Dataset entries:
• • • •

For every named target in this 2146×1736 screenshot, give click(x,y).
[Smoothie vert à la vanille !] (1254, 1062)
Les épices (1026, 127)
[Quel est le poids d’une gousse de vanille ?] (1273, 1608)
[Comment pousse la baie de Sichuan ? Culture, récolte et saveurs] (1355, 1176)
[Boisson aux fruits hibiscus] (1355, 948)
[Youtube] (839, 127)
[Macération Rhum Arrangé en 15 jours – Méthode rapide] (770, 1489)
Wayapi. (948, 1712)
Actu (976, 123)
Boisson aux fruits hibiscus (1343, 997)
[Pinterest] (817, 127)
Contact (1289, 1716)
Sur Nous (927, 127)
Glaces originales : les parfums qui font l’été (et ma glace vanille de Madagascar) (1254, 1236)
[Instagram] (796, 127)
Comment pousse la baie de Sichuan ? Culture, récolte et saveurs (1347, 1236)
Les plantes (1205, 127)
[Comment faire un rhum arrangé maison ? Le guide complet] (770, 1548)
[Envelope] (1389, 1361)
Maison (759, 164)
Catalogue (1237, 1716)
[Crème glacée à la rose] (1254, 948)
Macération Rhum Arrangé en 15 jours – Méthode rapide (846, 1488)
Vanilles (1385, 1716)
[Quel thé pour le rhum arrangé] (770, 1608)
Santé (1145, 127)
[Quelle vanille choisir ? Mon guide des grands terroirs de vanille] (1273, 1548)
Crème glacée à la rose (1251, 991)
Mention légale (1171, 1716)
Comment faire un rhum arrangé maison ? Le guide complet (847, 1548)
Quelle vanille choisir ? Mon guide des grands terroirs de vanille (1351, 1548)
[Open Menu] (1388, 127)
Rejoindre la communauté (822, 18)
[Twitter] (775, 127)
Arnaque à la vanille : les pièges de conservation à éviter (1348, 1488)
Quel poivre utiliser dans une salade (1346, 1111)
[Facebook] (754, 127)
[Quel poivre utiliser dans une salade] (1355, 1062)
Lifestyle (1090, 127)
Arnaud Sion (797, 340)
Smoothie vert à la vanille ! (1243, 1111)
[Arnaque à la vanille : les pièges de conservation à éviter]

• • • •

• **EXERCISE GOAL**: Repeat exactly, and only, the lines from the one containing "Maison (759, 164)" through the last line above.

• **RESPONSE AREA**:
Maison (759, 164)
Catalogue (1237, 1716)
[Crème glacée à la rose] (1254, 948)
Macération Rhum Arrangé en 15 jours – Méthode rapide (846, 1488)
Vanilles (1385, 1716)
[Quel thé pour le rhum arrangé] (770, 1608)
Santé (1145, 127)
[Quelle vanille choisir ? Mon guide des grands terroirs de vanille] (1273, 1548)
Crème glacée à la rose (1251, 991)
Mention légale (1171, 1716)
Comment faire un rhum arrangé maison ? Le guide complet (847, 1548)
Quelle vanille choisir ? Mon guide des grands terroirs de vanille (1351, 1548)
[Open Menu] (1388, 127)
Rejoindre la communauté (822, 18)
[Twitter] (775, 127)
Arnaque à la vanille : les pièges de conservation à éviter (1348, 1488)
Quel poivre utiliser dans une salade (1346, 1111)
[Facebook] (754, 127)
[Quel poivre utiliser dans une salade] (1355, 1062)
Lifestyle (1090, 127)
Arnaud Sion (797, 340)
Smoothie vert à la vanille ! (1243, 1111)
[Arnaque à la vanille : les pièges de conservation à éviter]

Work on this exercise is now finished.